CS Graduate Capstone Project: Network Anomaly Detection

Background

The world of technology has allowed us to be more connected, but it also makes us more vulnerable to cyber threats. This makes advanced threat detection more important than ever. Our project builds on recent work by Carrera et al. [1], further testing their two-phase anomaly detection process. This process proposes that a model which predicts quickly can be used to reduce the incoming data load for a second, slower, more accurate model, thereby achieving faster and more accurate predictions than either model alone.

Project Description

Our project investigated the pipelining of network traffic anomaly detection models to improve speed and accuracy over their components. We chose the NSL_KDD dataset, which contains packet data for network analysis and is meant as a train and test dataset for use in anomaly detection. The non-anomalous training data was preprocessed with a robust autoencoder [2]. We used autoencoder variants for the first phase and isolation forest variants for the second phase, including Isolation Forest [3], Extended Isolation Forest (EIF) [4], SCiForest (SCiF) [5], and Finite-Boundary Isolation Forest (FBiF) [6].

Collaboration

Our project involved a group of me and two other students, along with our advisor. We worked together in class, and asynchronously, outside of class, meeting in class twice a week, and out of class once a week.

Tools and Technologies

The tools and technologies used in this project include:

Autoencoders
Isolation Forest variants
- Isolation Forest
- EIF
- SCiF
- FBiF
Python
- Tensorflow
- Scikit-Learn
- Numpy
- Numba
- Matplotlib
- Pandas
  
  Prediction speed comparison between each model

Model	Predict Speed (Complete Test Set)
Autoencoder	0.031 seconds
Isolation Forest	9.21 seconds
Extended Isolation Forest	15.8 seconds
SCiForest	53.8 seconds
Finite Boundary Isolation Forest	59.3 seconds

Scores comparison between individual models (first 2 rows), along with pipeline tests (last 4 rows)

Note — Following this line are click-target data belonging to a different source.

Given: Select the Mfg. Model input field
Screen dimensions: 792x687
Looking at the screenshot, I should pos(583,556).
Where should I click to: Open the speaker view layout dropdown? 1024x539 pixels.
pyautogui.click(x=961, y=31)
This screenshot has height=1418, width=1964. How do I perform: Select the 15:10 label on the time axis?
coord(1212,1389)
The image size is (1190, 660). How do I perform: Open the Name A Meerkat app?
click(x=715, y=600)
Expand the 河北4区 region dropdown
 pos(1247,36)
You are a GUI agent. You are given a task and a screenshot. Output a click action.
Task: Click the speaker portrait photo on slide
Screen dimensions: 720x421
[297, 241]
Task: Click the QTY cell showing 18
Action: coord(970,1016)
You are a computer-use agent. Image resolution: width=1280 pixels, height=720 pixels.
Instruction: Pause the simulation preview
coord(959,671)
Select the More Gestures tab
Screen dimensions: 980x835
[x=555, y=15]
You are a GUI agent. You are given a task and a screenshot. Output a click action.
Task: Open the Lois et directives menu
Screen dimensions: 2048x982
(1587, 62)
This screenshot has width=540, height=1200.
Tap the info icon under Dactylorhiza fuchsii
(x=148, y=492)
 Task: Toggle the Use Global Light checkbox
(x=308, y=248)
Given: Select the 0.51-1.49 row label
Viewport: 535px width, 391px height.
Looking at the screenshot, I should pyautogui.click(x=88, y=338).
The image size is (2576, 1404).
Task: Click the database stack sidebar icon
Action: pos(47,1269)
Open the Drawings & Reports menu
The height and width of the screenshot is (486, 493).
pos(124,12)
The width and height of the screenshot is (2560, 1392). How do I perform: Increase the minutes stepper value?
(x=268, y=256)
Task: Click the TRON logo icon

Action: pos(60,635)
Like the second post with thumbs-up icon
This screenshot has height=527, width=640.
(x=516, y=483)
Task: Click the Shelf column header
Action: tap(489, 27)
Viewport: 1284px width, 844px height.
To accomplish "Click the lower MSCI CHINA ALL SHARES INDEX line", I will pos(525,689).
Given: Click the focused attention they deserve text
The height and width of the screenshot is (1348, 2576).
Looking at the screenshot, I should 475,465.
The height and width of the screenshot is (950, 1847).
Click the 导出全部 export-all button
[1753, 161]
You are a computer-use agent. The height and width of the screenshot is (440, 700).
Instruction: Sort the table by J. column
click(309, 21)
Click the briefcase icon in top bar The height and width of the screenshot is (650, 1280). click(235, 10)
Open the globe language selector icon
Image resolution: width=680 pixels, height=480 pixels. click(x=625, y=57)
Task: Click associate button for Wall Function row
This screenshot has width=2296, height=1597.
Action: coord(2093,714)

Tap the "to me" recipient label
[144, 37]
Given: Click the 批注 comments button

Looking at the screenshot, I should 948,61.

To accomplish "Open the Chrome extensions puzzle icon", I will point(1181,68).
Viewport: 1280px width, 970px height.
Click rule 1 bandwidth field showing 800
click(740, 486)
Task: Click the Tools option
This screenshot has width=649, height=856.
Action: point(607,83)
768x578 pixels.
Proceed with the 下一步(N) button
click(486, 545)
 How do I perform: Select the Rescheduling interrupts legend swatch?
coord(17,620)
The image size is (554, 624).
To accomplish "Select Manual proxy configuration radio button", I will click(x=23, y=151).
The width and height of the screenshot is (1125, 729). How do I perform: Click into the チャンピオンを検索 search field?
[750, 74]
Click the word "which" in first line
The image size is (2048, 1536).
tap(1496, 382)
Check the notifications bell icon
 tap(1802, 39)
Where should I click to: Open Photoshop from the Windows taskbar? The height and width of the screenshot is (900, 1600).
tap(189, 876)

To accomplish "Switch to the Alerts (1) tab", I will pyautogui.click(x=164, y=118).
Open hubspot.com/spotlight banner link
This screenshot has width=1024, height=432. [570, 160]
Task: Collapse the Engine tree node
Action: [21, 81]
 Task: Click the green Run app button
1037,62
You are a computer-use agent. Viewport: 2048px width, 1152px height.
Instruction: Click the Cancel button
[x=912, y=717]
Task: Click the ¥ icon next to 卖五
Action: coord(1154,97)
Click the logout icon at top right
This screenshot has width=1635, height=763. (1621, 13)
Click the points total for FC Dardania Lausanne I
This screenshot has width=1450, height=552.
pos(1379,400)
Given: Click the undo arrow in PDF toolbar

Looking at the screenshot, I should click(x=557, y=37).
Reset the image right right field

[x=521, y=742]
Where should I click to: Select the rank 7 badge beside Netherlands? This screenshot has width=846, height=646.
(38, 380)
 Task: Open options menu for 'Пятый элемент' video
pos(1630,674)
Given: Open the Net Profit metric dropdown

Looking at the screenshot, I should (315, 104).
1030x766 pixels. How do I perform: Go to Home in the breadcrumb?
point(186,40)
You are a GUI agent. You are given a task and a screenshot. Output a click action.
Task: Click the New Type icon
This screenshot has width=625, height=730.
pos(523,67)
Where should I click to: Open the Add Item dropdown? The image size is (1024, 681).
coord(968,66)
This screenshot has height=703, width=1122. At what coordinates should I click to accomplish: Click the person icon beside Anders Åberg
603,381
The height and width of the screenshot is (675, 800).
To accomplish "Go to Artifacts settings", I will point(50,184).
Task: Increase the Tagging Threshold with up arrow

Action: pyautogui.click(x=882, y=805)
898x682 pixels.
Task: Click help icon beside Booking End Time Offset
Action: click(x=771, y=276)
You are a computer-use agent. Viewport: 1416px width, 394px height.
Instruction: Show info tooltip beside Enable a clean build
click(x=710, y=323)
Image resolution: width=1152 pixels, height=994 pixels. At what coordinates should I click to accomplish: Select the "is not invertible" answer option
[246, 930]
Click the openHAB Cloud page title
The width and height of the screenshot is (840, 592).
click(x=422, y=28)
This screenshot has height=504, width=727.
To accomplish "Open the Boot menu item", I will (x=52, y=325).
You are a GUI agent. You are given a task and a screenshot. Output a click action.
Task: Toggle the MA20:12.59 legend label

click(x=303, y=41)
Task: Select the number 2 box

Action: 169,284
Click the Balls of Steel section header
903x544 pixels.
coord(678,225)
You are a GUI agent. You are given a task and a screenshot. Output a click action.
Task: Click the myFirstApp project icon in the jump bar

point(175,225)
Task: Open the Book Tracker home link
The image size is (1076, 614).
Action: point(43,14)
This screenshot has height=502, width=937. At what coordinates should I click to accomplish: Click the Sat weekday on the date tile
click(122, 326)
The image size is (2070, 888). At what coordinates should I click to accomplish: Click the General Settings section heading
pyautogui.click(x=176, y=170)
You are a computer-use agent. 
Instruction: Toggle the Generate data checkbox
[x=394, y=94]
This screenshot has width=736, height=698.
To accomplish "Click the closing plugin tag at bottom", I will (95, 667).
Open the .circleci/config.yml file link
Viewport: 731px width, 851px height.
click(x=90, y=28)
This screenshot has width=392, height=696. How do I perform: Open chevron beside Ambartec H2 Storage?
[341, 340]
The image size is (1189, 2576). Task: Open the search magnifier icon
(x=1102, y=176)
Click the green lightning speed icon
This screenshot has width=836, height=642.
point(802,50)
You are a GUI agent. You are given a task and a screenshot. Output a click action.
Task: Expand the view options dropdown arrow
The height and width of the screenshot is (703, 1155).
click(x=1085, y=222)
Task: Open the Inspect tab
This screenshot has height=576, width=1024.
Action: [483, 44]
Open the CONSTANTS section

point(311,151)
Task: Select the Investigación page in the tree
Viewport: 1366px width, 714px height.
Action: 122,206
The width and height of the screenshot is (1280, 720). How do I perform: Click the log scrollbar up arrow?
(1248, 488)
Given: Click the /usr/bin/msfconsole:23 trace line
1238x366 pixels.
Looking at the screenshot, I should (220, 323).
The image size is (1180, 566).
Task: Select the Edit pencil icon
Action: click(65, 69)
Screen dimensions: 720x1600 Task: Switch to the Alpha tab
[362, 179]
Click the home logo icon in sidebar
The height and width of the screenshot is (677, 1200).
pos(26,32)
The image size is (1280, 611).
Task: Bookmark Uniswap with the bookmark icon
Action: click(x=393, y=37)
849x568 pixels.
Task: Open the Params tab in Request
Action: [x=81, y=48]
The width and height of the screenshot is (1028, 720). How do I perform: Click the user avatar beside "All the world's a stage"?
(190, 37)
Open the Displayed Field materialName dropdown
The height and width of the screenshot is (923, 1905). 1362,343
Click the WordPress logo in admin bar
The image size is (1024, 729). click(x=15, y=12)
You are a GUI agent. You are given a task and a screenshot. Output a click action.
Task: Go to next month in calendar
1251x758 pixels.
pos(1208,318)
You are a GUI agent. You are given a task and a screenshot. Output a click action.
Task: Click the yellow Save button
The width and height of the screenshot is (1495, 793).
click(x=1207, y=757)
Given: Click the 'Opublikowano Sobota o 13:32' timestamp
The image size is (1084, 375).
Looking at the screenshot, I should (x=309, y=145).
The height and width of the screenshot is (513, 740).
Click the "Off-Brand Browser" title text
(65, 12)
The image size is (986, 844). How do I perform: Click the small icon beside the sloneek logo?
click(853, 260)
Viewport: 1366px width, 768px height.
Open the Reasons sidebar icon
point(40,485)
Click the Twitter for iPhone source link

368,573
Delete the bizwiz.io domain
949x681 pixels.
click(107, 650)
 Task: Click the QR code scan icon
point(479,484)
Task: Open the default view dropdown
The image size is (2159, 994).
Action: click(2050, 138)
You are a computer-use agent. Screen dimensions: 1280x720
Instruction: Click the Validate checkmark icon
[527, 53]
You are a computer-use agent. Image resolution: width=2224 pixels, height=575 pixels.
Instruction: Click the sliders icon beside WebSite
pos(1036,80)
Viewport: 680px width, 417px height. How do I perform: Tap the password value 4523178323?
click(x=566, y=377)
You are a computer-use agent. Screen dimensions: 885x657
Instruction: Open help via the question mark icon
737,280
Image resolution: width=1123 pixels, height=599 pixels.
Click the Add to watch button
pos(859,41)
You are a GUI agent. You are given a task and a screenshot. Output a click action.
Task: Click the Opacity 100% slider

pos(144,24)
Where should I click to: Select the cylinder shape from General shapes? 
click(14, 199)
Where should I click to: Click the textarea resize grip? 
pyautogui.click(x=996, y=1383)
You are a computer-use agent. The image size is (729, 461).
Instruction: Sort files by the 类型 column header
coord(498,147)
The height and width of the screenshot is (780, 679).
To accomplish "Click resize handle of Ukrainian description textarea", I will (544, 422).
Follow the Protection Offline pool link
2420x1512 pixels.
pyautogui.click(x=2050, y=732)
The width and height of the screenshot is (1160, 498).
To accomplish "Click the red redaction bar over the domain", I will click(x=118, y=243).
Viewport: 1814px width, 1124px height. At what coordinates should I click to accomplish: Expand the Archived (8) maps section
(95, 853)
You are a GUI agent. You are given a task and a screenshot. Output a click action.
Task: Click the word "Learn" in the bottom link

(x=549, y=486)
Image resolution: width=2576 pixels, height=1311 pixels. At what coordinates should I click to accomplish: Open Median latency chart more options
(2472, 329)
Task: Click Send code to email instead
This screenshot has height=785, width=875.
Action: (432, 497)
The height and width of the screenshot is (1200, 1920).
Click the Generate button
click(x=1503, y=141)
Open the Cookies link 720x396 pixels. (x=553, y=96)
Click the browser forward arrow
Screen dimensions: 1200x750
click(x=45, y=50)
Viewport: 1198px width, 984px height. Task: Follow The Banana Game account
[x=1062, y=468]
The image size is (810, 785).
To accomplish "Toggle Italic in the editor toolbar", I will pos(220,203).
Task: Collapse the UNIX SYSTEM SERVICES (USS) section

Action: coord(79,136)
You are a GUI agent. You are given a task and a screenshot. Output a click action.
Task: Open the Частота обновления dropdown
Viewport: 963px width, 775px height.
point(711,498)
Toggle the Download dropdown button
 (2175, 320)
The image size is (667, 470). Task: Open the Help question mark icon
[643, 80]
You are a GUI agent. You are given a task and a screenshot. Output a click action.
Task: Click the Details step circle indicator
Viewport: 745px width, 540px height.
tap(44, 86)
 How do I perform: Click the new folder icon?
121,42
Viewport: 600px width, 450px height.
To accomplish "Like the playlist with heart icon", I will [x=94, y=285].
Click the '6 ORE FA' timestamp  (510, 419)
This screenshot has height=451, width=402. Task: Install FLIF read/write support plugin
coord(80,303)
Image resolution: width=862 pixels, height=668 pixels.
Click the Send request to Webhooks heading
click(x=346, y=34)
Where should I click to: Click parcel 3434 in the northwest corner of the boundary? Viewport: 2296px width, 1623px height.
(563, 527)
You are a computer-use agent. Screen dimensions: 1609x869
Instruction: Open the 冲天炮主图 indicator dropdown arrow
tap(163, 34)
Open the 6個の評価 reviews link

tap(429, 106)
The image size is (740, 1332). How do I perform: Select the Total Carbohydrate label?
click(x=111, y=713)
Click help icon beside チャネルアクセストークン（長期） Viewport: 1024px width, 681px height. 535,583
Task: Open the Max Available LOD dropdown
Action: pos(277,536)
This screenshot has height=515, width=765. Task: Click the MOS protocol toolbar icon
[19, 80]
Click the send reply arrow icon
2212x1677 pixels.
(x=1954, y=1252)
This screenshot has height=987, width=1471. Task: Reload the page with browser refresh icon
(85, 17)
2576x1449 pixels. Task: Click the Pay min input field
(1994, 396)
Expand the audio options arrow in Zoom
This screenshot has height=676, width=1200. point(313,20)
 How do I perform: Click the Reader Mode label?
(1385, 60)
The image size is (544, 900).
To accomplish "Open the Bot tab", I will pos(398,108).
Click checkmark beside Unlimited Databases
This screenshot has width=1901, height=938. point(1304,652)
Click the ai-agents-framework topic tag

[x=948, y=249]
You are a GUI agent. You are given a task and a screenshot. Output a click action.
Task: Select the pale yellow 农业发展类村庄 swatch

Model Type	Precision	Recall	F1
Autoencoder	0.46	0.51	0.49
Isolation Forest	0.907	0.746	0.818
AE -> Isolation Forest	0.96	0.56	0.71
AE -> Extended IF	0.83	0.36	0.50
AE -> SCiForest	0.76	0.46	0.57
AE -> FBIF	0.58	0.44	0.50

Outcomes

The methodology used leads to significant time savings compared to using an isolation forest alone, but still has room to further improve the scores in the phase-1 autoencoder. The potential for such improvement is shown to potentially lie in underlying qualities of the autoencoder that are not yet well examined. Through this project, I gained a deeper understanding of machine learning models and how to evaluate them effectively, using multiple metrics. I also learned about network traffic data, and how to incorporate such data into ML models.

Our paper was published by IEEE and presented at IEEE CCWC 2024. Link here

Example of the pipeline we used — 2-phase pipeline that we used. Image originally from [1].

References

[1]: Carrera, Francesco, et al. “Combining unsupervised approaches for near real-time network traffic anomaly detection.” Applied Sciences 12.3 (2022): 1759.

[2]: Zong, Bo, et al. “Deep autoencoding gaussian mixture model for unsupervised anomaly detection.” International conference on learning representations. 2018.

[3]: Liu, Fei Tony, Kai Ming Ting, and Zhi-Hua Zhou. “Isolation forest.” 2008 eighth ieee international conference on data mining. IEEE, 2008.

[4]: Hariri, Sahand, Matias Carrasco Kind, and Robert J. Brunner. “Extended isolation forest.” IEEE Transactions on Knowledge and Data Engineering 33.4 (2019): 1479-1489.

[5]: Liu, Fei Tony, Kai Ming Ting, and Zhi-Hua Zhou. “On detecting clustered anomalies using SCiForest.” Machine Learning and Knowledge Discovery in Databases: European Conference, ECML PKDD 2010, Barcelona, Spain, September 20-24, 2010, Proceedings, Part II 21. Springer Berlin Heidelberg, 2010.

[6]: Choudhury, Jayanta, et al. “Hypersphere for Branching Node for the Family of Isolation Forest Algorithms.” 2021 IEEE International Conference on Smart Computing (SMARTCOMP). IEEE, 2021.